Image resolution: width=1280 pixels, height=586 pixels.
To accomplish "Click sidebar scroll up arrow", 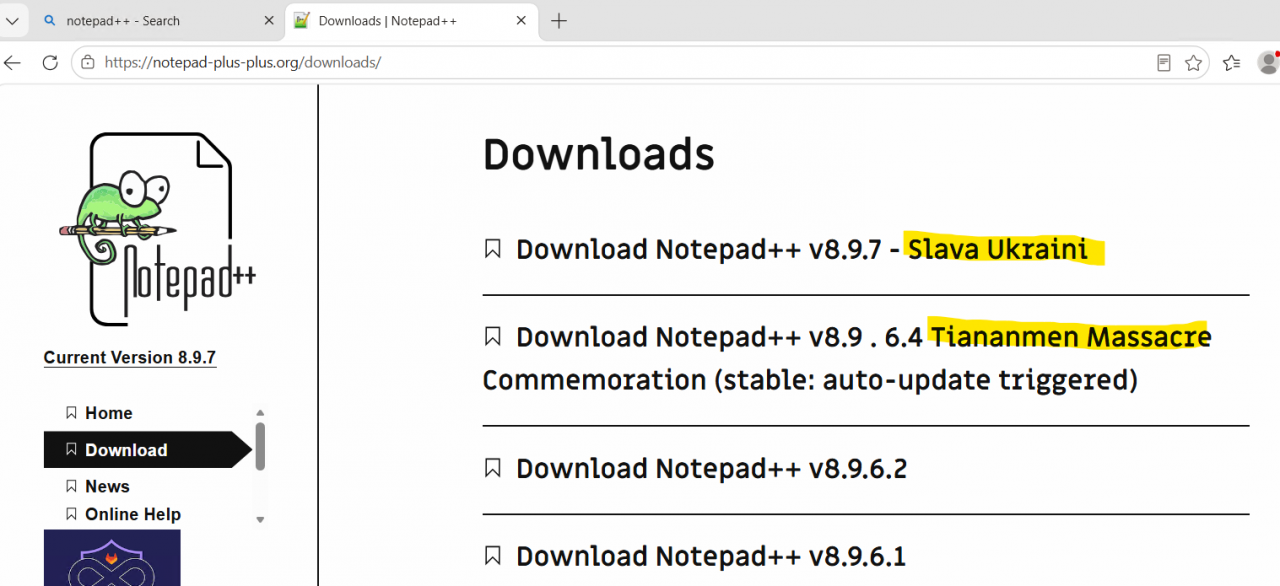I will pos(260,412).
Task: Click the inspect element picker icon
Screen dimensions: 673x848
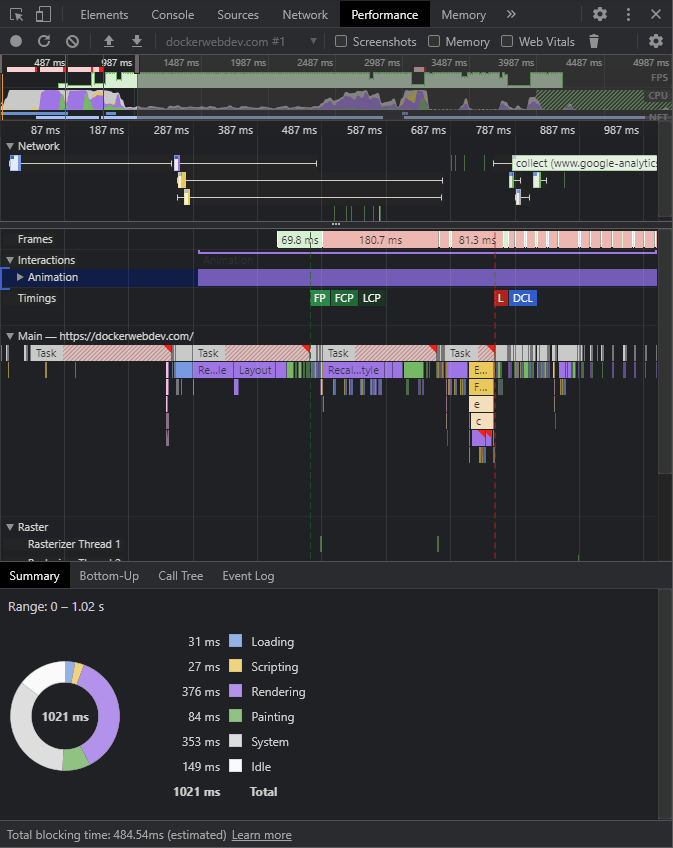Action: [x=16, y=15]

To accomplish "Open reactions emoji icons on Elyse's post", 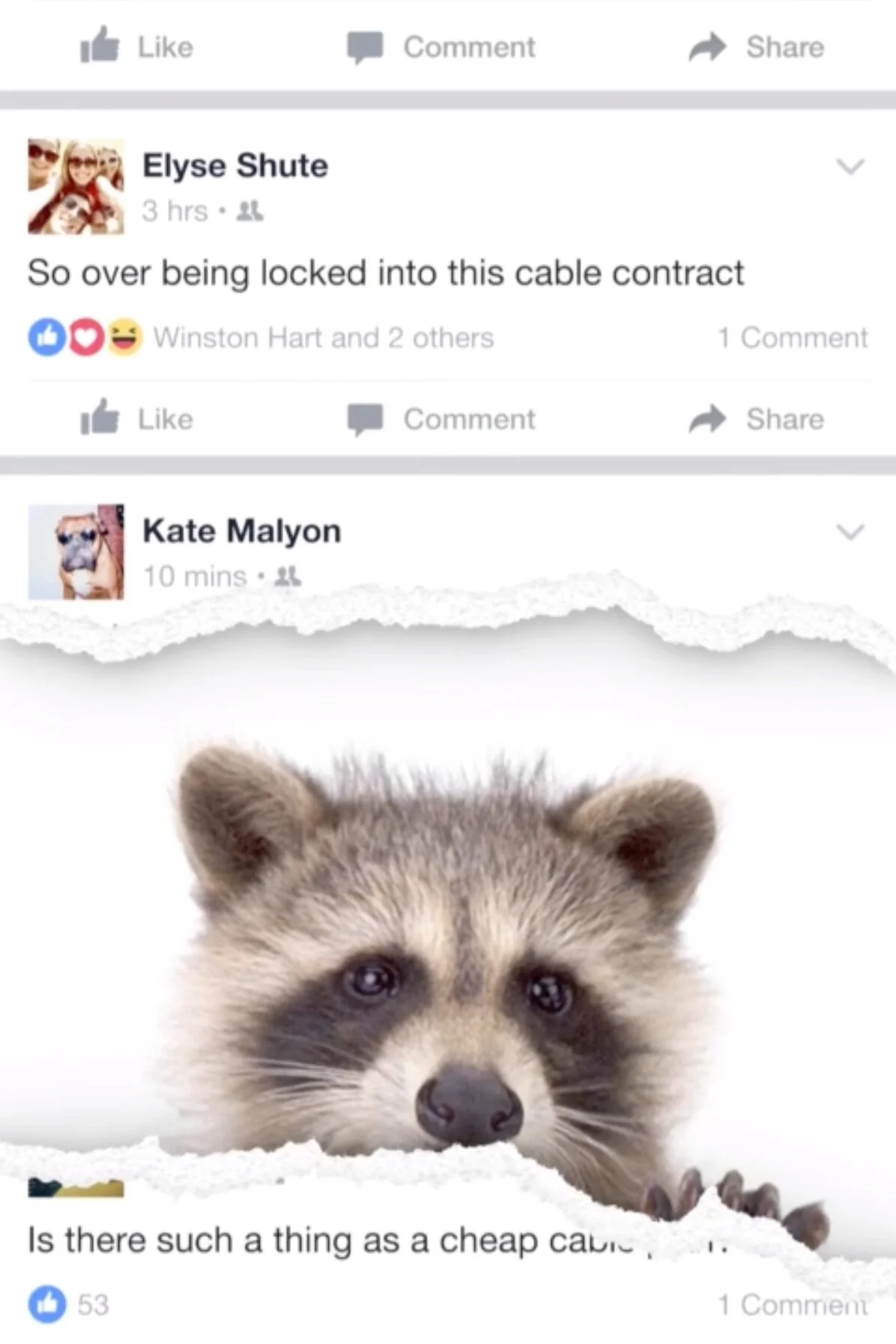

··········

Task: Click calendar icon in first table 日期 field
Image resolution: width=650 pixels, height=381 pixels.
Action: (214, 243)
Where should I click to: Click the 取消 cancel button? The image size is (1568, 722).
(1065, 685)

··········

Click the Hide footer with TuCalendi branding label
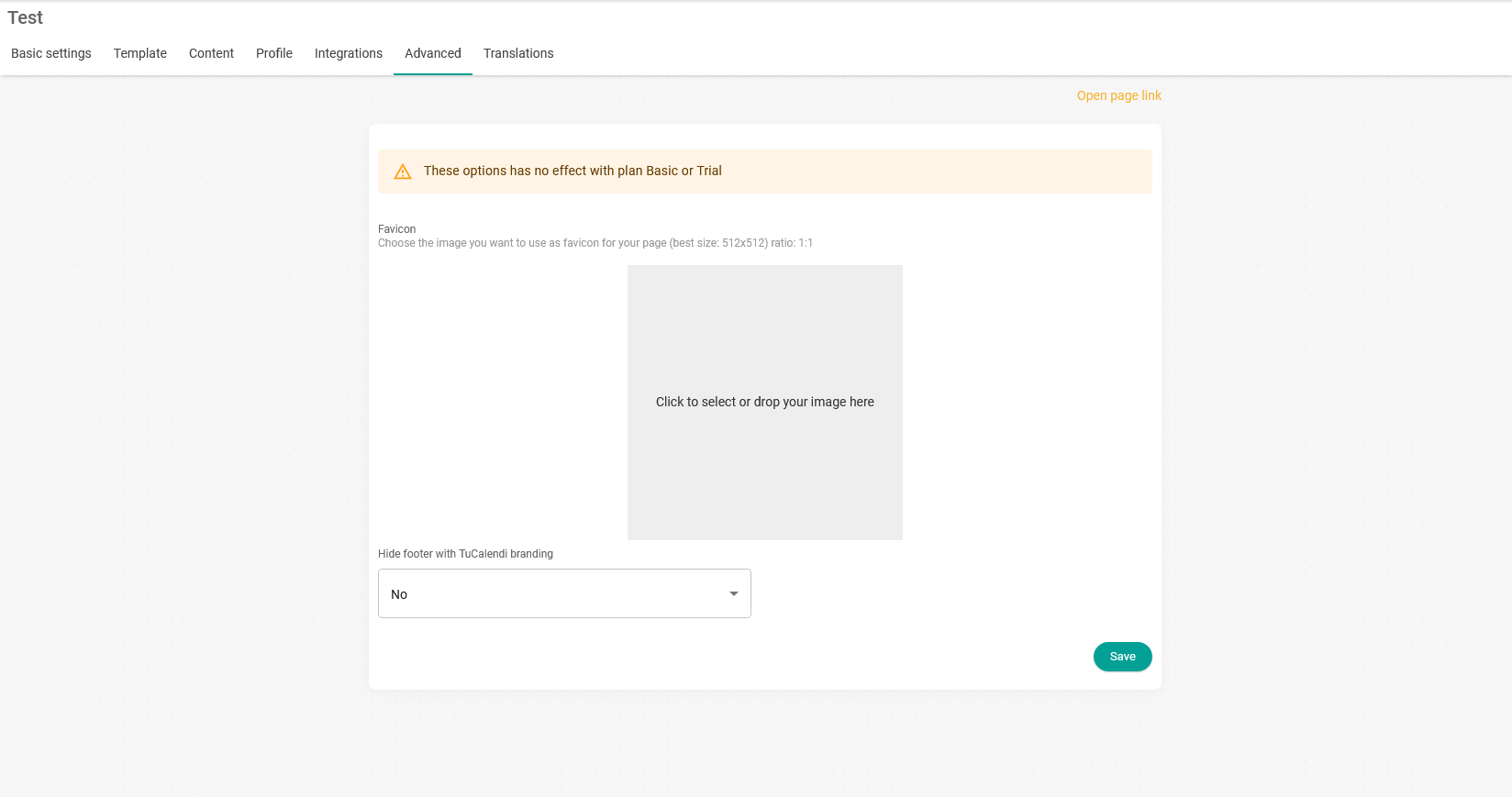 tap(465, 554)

··········

- _YOUR ASSIGNMENT_
The answer must be one number: how many lines in the material above contain the word "Task".

- _OUTPUT OF THE EXERCISE_
2